Bioconductor / BiocParallel

Bioconductor facilities for parallel evaluation
https://bioconductor.org/packages/BiocParallel
65 stars 29 forks source link

parallelly::freeConnections() infers number of non-used connections (not hardcoded based on 128) #230

Closed HenrikBengtsson closed 1 year ago

HenrikBengtsson commented 1 year ago

FYI, instead of:

https://github.com/Bioconductor/BiocParallel/blob/c1b26bc64e114d3453c9ebb5ec4ea95e80cf2f4b/R/SnowParam-class.R#L65

you can use parallelly::freeConnections(). It does not make assumptions about the NCONNECTIONS=128 limit that R currently has, i.e. it'll also work if someone builds R with, say, NCONNECTIONS=1024 (https://github.com/HenrikBengtsson/Wishlist-for-R/issues/28). I'd expect R to increases this hardcoded limit one of these days, given that machines with 192 and 256 cores are getting more common.

mtmorgan commented 1 year ago

We won't introduce a dependency on parallelly, even though it provides useful functionality.

HenrikBengtsson commented 1 year ago

You're welcome to copy the source https://github.com/HenrikBengtsson/parallelly/blob/develop/R/availableConnections.R

Jiefei-Wang commented 1 year ago

While 'NCONNECTIONS' might not change a lot over time, I think it might be worth adding a unit test for it.

In the test, we can try to create .snowCoresMax()+1 connections and see if it fails. If not, it means this hardcoded number is not accurate anymore.
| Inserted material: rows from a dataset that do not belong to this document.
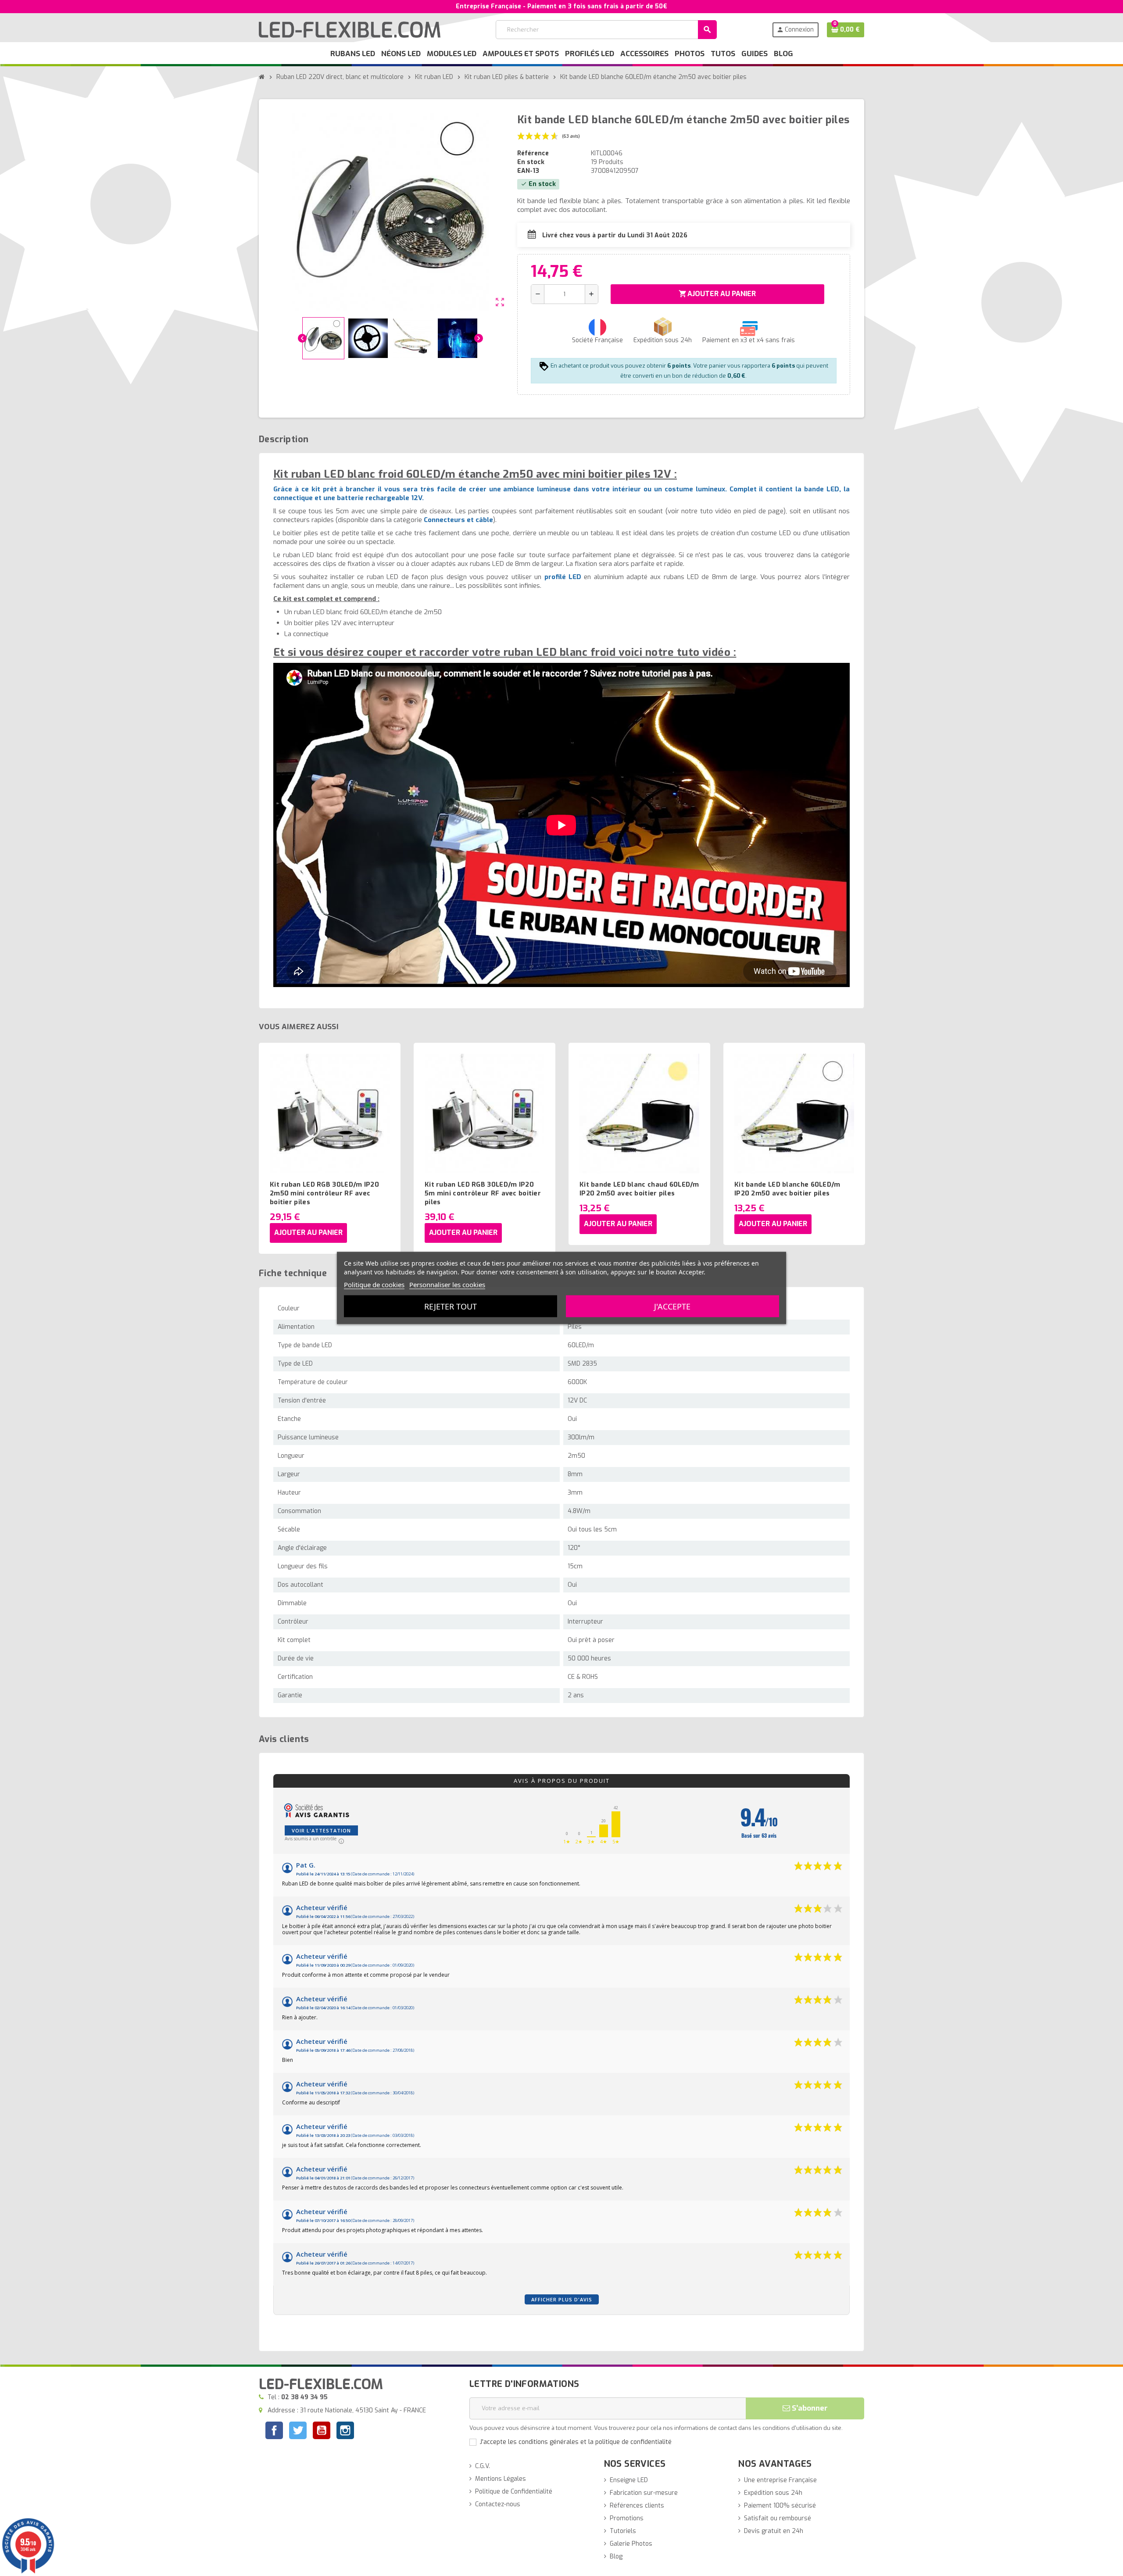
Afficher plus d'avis (561, 2299)
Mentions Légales (500, 2479)
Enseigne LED (629, 2480)
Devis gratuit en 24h (773, 2531)
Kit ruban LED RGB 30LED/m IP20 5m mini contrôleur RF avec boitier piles (483, 1193)
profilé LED (562, 576)
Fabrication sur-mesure (644, 2493)
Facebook (274, 2430)
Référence (533, 153)
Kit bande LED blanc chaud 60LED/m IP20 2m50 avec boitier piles (639, 1189)
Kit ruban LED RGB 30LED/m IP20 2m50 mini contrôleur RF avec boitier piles (324, 1193)
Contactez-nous (497, 2504)
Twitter (298, 2431)
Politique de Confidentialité (513, 2491)
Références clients (637, 2505)
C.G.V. (482, 2466)
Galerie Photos (631, 2544)
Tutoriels (623, 2531)
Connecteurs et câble (458, 519)
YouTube (321, 2431)
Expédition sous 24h (773, 2493)
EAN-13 (528, 171)
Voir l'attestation (321, 1830)
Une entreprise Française (780, 2480)
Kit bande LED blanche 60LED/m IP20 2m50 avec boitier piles (787, 1189)
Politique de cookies (374, 1284)
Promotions (627, 2518)
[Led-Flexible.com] (349, 29)
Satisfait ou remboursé (777, 2518)
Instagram (345, 2431)
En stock (530, 162)
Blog (616, 2556)
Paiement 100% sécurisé (780, 2505)
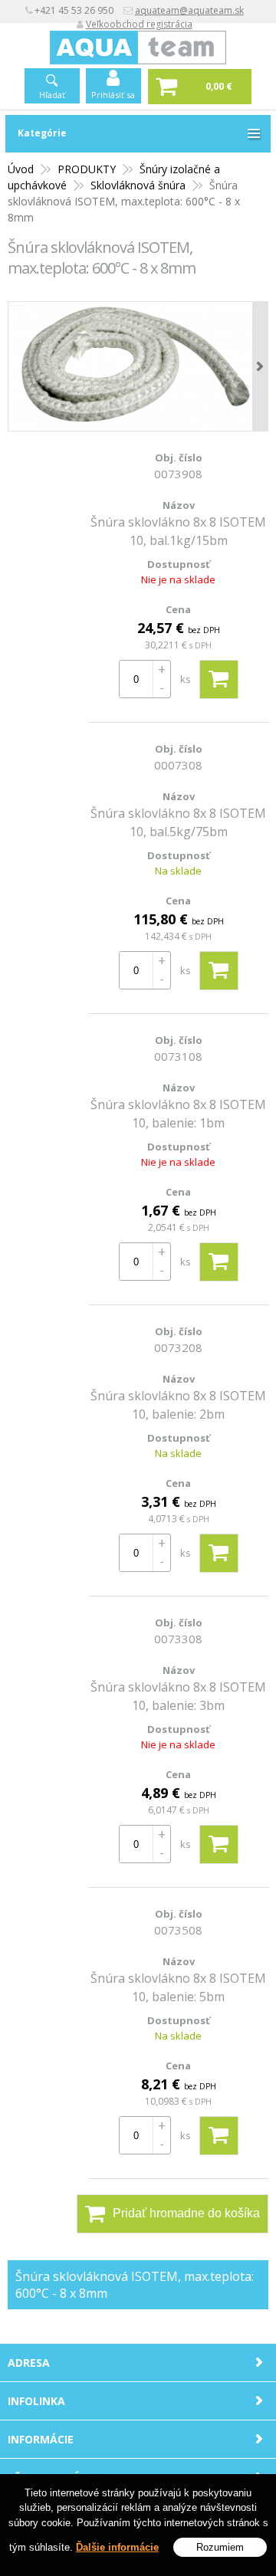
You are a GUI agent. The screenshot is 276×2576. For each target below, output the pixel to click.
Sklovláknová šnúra (138, 185)
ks (185, 679)
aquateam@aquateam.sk (189, 10)
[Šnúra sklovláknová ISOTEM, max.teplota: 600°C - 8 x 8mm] (138, 366)
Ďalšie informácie (117, 2547)
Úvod (21, 169)
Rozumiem (220, 2547)
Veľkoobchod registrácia (139, 24)
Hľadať (52, 94)
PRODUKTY (87, 169)
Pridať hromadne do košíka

By doing that we would not need to keep track of the change from the R side.

@mtmorgan If you agree, I can create this unit test

mtmorgan commented 1 year ago

I believe the last time this was discussed in R-core the alternative consideration was something dynamic -- I think (this is just a recollection) that the current implementation allocates a fixed-size vector of connection structs at the C level, an alternative being to maintain a hash or similar. Some kind of fancier data structure would be necessary, because currently I believe code in R processes connections by walking the vector, so performance scales linearly in the size of the connection pool. So likely at the next change in connection limits the pool will be 'infinite' subject to system constraints.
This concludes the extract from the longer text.